To understand the situation in Canada you have to look at the cybersecurity problem globally. The RCMP is the main police in all provinces except Ontario and Quebec and they have finite resources to perform all their duties. Cybercrimes have been rising steadily over the last year, so the government has to invest more to deal with them. Police services across the country are way behind in terms of the human resources and technical capacity they need to keep up with cybercrime. Investigations are very time-consuming and require people who are competent in forensics. That raises costs but the budget is just not there. In addition, police don’t have enough specialists to help in these investigations. Or they do, but can’t use them because of budget restrictions. I have a friend, a police officer who did a digital forensics investigation course, followed by a year internship with the Sûreté du Québec, but when he returned to his base, his supervisor told him they were short of patrollers, so he would have had to go back to a patrol car. It’s not a problem that just popped up last week. It’s been a problem for the last 10 or 15 years.
Canada just created a new National Cybercrime Coordination Unit (NC3) that is supposed to be up and fully operational in 2024. How is this going to help consumers?
Coordinating services between police forces across the country will help a lot.
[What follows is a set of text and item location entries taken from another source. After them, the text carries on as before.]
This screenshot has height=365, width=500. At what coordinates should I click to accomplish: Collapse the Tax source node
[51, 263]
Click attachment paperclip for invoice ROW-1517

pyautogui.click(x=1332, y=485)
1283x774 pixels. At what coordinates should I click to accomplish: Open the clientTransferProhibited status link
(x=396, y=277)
NC3 is primarily a national coordination effort. Let’s say you are a police service tracking someone on the Dark Net. You have all the information you need to find them. Then you realize you are talking to two other police forces doing a similar investigation and you discover that they are looking for the same thing. Before NC3, you would have had three police forces doing the same job, each in their silo, none sharing information. NC3 will allow these different police services to coordinate their efforts so they won’t be using resources separately to do the same investigation. So let’s say Sudbury is looking at a cybercrime and it turns out that Halifax has investigators looking into a situation that has the same look and feel. Meanwhile, in Montreal they figure out something specific about where the criminals are working. By coordinating efforts through NC3, these three forces will be able to save time and resources and solve the crime faster.
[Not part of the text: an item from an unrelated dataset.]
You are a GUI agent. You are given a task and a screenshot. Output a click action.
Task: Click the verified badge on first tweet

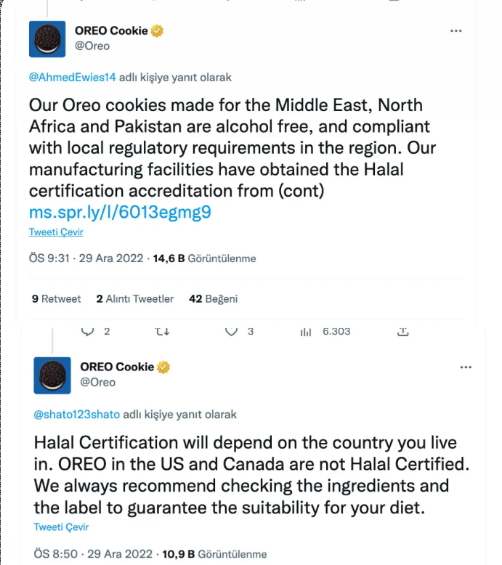[x=157, y=31]
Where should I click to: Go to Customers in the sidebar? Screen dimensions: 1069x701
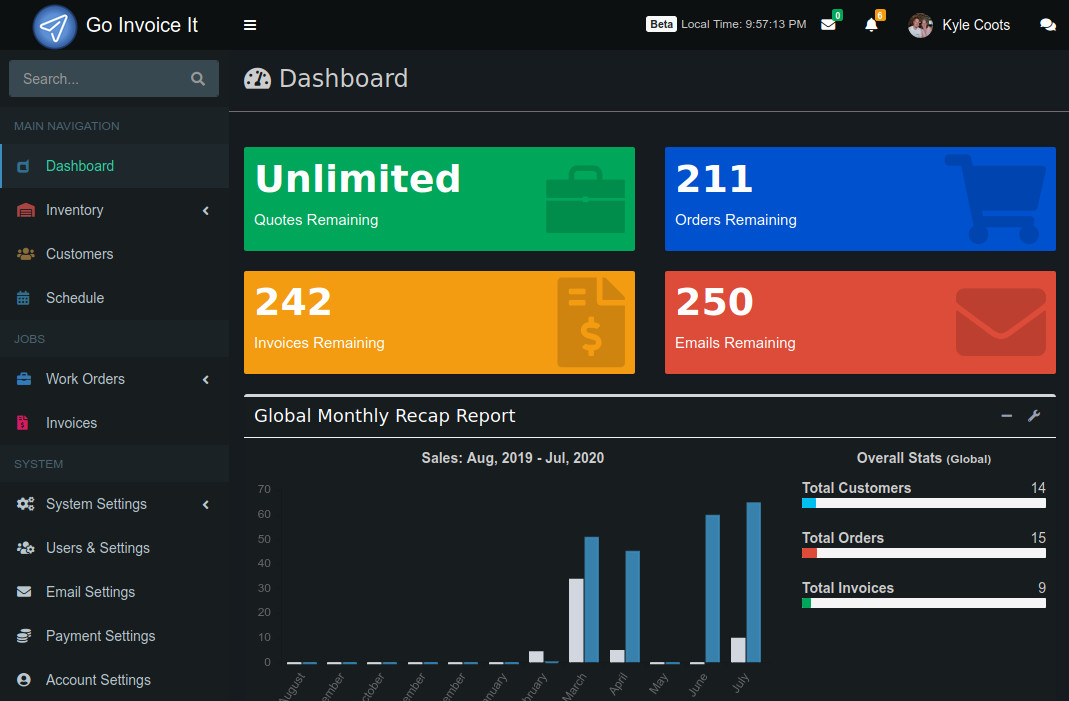tap(79, 254)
Many Canadian provinces are considering creating digital identity cards to replace drivers’ licences and medical cards. How will these help fight identity fraud?
There has been a national effort going on for the last five years, led by the Digital Identification and Authentication Council of Canada, to create standardized digital identities that will be used in all aspects of our society: banks, government bodies, security companies, telecom companies and more. Canada isn’t inventing anything. Lots of other countries across the world have been using digital identities for the last 10 or 15 years: Belgium, Brazil, South Africa, even Estonia. So really, Canada is just getting into the 21st century. Digital identities will be hard for cyber criminals to forge because they combine identity information from different sources, for example, your passport number and your online purchasing or social media. The experience of other countries across the world has shown that digital identities are a sustainable way of protecting citizens’ identities. Estonia, for example, which has a population of 1.3 million, was the first country to use completely digital identities for everything from voting to purchasing consumer goods. The system was attacked by Russian sympathizers, but they recovered and survived and it is still working.